LANG can be unset or set to POSIX, still you would be able to input
for instance Norwegian characters without problem.

| And, the output of "locale" command means what in this context?
| (Of course I understand what "locale" command outputs.)

It shows that I am able to input Norwegian (and French) characters
without configuring a locale.

| >  What you need to do is configure your keymap properly.
| 
| This is wrong, because keymap is not enough for Japanese input.
| Well, you cannot configure keymap to input Japanese.

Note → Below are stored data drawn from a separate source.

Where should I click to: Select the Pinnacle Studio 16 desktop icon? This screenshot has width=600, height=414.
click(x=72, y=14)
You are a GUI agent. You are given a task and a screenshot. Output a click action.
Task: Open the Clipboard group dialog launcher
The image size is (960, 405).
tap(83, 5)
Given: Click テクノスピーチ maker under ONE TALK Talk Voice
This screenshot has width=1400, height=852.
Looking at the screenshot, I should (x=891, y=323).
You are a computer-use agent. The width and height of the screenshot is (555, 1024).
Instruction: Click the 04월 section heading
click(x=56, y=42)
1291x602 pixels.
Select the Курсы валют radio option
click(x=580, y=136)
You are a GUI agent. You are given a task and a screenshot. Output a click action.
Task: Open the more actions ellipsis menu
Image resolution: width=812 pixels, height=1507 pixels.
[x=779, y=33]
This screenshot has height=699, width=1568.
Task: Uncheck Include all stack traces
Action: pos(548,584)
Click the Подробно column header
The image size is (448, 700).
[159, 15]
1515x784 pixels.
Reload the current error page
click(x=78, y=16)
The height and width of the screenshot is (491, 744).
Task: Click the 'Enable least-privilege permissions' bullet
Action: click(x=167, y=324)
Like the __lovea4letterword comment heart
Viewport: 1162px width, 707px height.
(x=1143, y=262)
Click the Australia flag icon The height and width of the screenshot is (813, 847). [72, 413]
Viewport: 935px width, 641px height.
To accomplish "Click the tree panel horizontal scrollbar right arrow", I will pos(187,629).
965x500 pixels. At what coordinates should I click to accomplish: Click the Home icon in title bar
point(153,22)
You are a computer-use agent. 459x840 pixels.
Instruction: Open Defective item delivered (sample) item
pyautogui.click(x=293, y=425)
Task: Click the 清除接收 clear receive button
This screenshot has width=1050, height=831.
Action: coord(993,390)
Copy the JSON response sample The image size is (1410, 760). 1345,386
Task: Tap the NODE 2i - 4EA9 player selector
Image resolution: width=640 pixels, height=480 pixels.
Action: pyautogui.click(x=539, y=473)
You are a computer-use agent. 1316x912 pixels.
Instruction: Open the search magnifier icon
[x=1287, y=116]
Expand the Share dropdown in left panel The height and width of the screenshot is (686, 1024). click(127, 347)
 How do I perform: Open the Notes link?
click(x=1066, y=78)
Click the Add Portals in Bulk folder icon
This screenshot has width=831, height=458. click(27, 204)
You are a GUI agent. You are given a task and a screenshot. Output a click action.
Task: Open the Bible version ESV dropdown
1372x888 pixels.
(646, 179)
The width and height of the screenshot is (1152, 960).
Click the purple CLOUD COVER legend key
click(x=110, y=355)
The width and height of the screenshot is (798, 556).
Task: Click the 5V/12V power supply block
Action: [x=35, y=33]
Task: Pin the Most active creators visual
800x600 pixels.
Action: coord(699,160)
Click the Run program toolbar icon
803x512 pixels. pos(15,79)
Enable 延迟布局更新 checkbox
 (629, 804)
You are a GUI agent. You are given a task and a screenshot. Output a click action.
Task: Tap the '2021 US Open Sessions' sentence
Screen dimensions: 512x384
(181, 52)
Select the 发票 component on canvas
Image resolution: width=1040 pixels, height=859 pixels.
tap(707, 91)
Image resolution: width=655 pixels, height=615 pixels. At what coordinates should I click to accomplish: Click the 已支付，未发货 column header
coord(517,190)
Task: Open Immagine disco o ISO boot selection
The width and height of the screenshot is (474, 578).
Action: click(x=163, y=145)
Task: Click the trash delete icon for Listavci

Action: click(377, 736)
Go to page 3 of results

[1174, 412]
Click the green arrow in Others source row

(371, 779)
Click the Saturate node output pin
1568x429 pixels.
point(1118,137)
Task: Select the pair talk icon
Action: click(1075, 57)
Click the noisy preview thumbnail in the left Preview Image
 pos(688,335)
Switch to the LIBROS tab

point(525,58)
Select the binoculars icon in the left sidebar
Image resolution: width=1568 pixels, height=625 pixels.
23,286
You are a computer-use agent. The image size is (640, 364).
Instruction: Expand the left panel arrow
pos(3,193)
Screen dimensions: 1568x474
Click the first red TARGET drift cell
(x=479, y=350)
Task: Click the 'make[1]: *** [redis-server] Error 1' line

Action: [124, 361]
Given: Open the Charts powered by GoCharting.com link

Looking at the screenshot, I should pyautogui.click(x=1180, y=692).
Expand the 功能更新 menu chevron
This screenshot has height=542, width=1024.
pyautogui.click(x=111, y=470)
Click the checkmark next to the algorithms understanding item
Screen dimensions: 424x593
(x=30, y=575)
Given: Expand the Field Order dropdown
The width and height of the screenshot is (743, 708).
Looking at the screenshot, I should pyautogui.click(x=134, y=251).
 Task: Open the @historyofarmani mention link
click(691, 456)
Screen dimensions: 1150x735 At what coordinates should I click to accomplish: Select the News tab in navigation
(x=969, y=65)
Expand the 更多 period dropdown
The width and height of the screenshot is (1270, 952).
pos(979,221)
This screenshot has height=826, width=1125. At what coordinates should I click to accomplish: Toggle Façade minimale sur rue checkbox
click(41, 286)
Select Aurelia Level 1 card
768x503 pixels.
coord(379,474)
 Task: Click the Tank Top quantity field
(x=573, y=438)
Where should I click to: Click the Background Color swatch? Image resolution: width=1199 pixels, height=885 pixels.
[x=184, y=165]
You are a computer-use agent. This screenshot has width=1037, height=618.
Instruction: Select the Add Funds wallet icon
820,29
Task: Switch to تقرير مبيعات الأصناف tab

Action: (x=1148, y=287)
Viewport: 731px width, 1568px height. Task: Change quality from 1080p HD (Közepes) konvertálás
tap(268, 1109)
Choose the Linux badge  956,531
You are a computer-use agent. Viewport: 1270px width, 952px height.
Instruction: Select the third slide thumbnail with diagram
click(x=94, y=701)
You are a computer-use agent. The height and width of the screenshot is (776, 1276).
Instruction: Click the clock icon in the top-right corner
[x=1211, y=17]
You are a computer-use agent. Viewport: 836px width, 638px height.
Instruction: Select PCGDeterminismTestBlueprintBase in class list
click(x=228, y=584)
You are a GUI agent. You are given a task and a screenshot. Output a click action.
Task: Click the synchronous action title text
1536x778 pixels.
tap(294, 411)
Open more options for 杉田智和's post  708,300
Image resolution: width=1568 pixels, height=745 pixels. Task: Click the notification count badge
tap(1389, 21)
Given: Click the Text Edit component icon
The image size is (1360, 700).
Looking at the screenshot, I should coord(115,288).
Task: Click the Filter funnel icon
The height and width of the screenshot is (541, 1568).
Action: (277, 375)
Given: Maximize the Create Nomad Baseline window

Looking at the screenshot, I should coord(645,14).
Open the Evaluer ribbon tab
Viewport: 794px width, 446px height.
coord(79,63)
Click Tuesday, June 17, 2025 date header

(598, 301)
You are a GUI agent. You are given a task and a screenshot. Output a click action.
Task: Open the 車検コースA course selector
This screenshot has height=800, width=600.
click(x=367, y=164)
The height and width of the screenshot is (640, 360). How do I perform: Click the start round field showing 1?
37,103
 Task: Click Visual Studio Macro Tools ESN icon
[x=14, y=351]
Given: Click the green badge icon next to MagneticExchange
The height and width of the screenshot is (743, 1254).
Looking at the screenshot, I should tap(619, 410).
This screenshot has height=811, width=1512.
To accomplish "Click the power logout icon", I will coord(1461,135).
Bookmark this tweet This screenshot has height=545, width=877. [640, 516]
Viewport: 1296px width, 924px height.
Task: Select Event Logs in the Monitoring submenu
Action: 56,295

You can for most other languages.

| BTW, the contents of your mail was illegal encoding ... It
| contained my ISO-2022-JP-encoded Japanese and your 8bit
| characters (0xe6, 0xf8, 0xe5, 0xe7), though the mail header
| insists the contents is ISO-8859-1.  Of course, ISO-2022-JP-
| encoded JIS X 0208 characters in ISO-8859-1 encoding is
| illegal.

No, they are not illegal, they just don't represent what you thought
they would.  That is,  is a perfectly legal character which can be
represented using ISO-8859-1.  The other characters were ASCII.

| (I imagine your 0xe6 0xf8 0xe5 0xe7 sequence in your mail is
| intended to be ISO-8859-1, I imagined from your mail header.

Since my header shows that the body of the mail was in latin1 and I
input those character, that is a reasonable assumption.

| Thus, 0xe6 is "ae", 0xf8 is "o/", 0xe5 is "a"
| with circle, and 0xe7 is "c," .  What did you want to mean?)

In html you would represent them as æ ø å and
ç

-- 
Tollef Fog Heen
Unix _IS_ user friendly... It's just selective about who its friends are.